The Wall Street Journal says major Japanese banks are looking to diversify their risks in Asia, building staff numbers in Malaysia and Indonesia. While the current big game for Japanese banks and others remains mainland China, competition from local lenders and a tough regulatory environment for foreign operators make expansion elsewhere more attractive.

Japan’s second largest bank by market cap, Sumitomo Mitsui Financial Group, wants to add to its 200 employees in Indonesia and last year announced plans to increase its Malaysian staff from 30 to 100. Joining them in the region are the other two of Japan’s ‘Big Three’, Mitsubishi-UFJ (MUFG) and Mizuho Financial Group , who have recently obtained commercial banking licences in Malaysia.

With their eyes on raising Japanese investment for large resource and infrastructure projects, they are teaming up with local banks, like MUFG’s alliance with Malaysia’s CIMB Group Holdings Bhd since 2006 and Indonesia’s CIMB Niaga since 2007. Mizuho has arrangements with Indonesia Eximbank and Malayan Banking Bhd (Maybank), and SMFG has made recent ties with Malaysia’s RHB Capital Bhd and Indonesia’s PT Bank Central Asia.

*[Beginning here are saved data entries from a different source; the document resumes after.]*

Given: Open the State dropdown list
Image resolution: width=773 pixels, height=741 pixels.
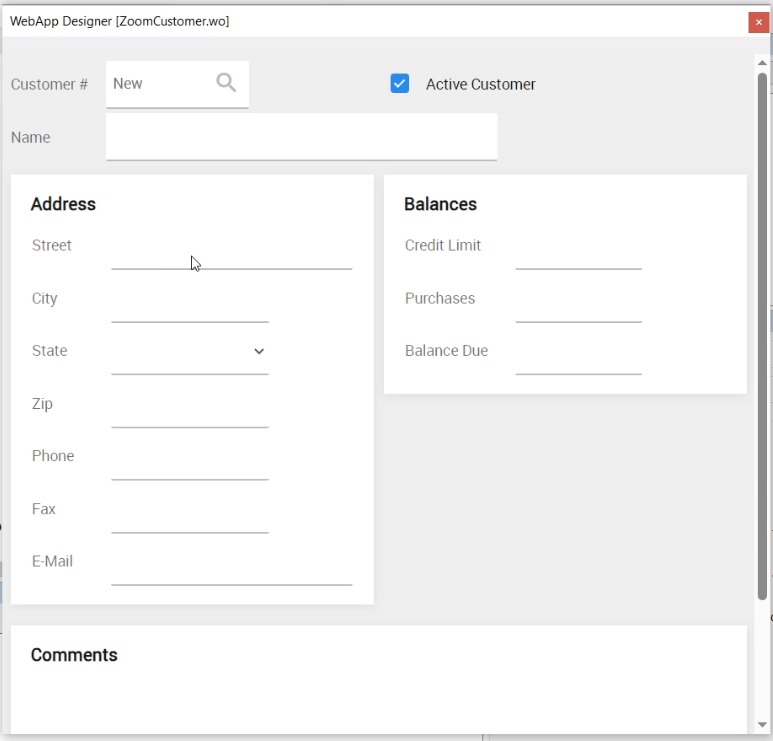Looking at the screenshot, I should [x=259, y=352].
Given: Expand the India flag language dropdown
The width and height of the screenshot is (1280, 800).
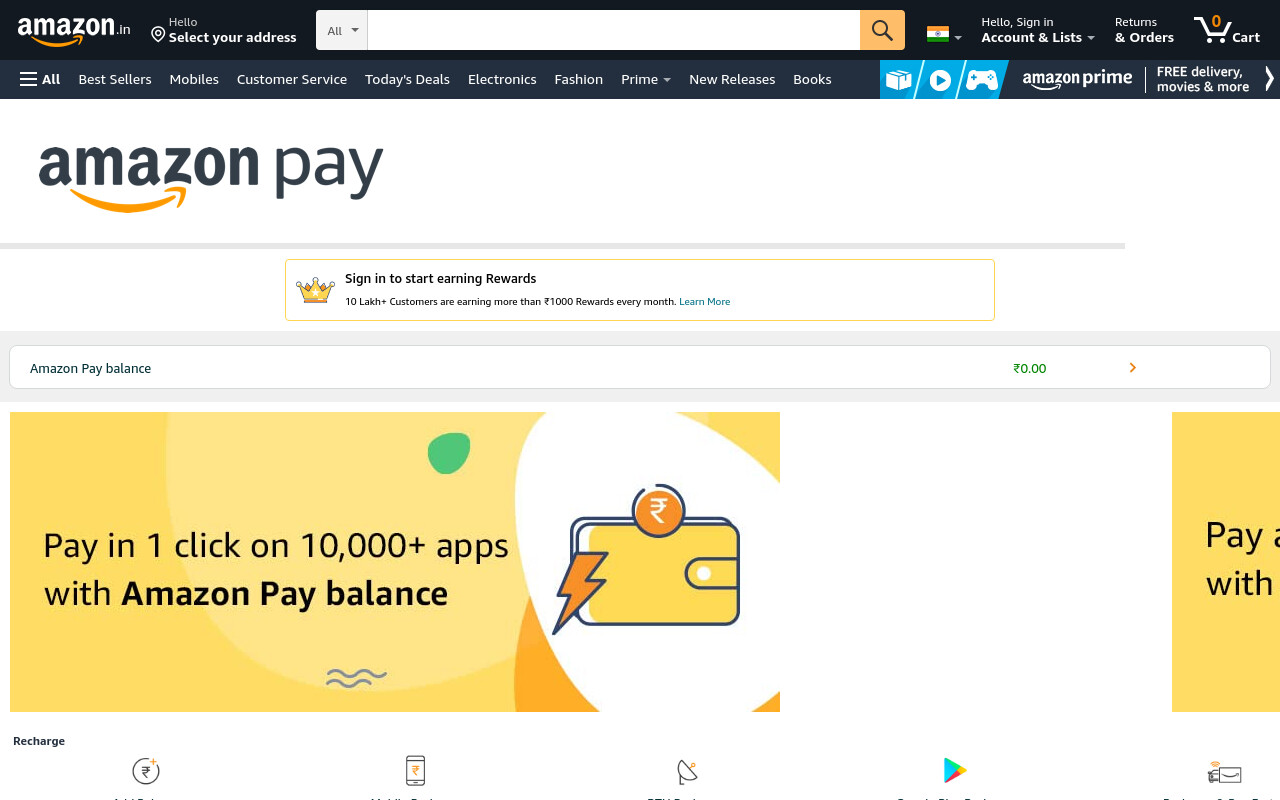Looking at the screenshot, I should (944, 35).
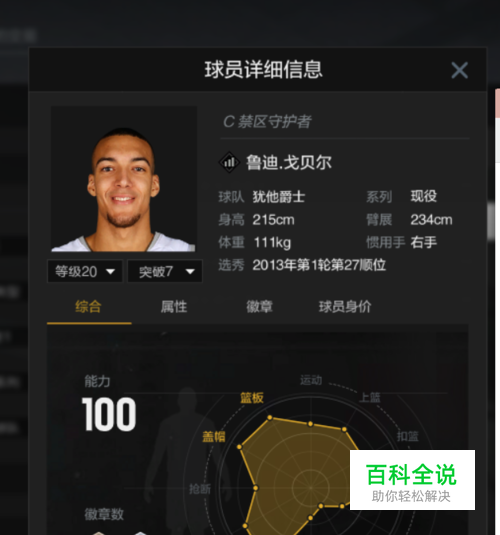
Task: Click the 上篮 layup radar label
Action: pyautogui.click(x=370, y=397)
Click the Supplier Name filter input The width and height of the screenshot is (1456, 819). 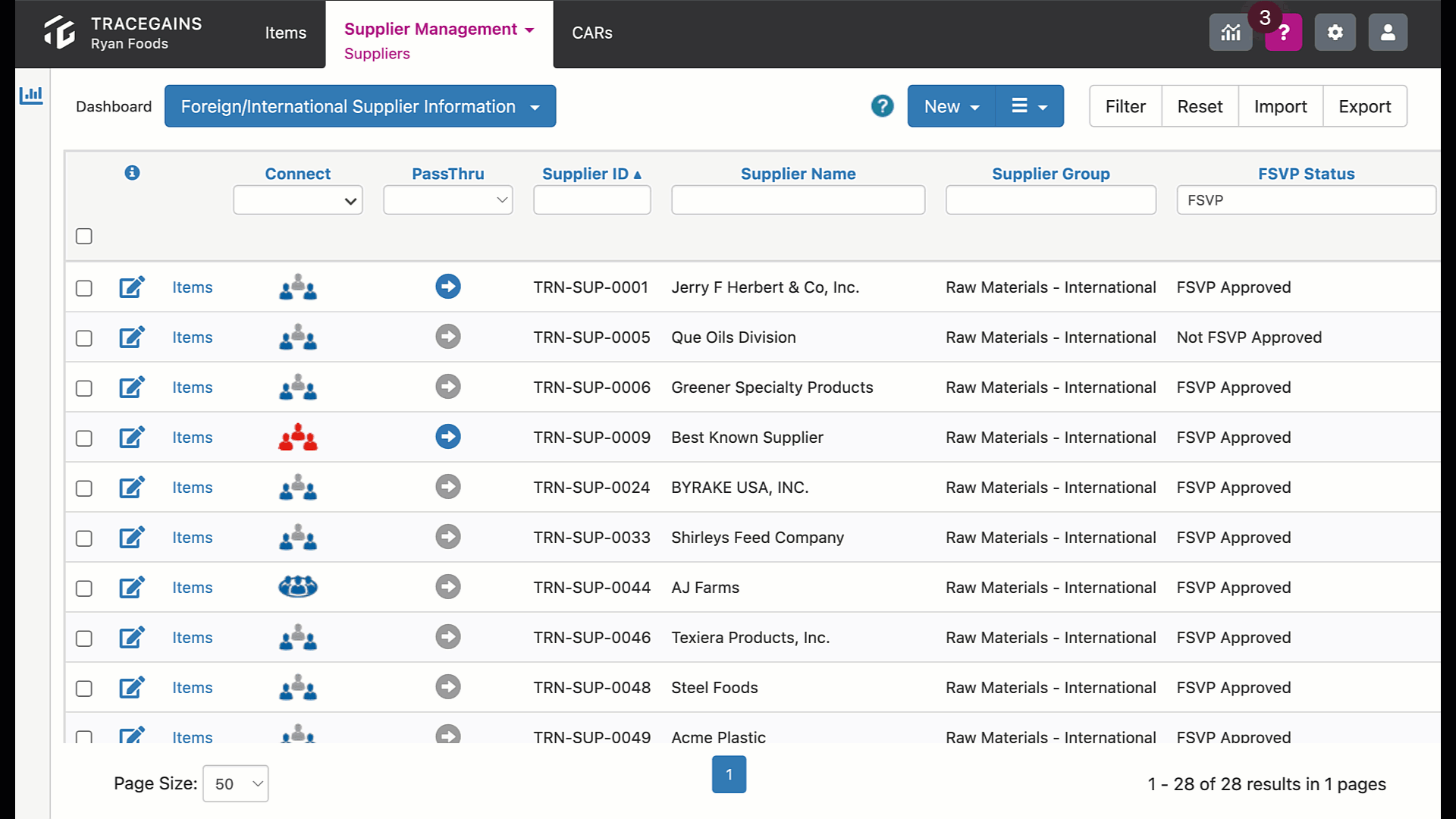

Syndicated loans, used to finance large scale projects, were worth around US$7.7 billion in Indonesia and Malaysia last year according to Thomson Reuters, up 15% despite investor queasiness following the worst of the global financial crisis. Japan’s banks will also face tough competition from other foreign banks with longer-standing operations in Southeast Asia, like HSBC and Standard Chartered.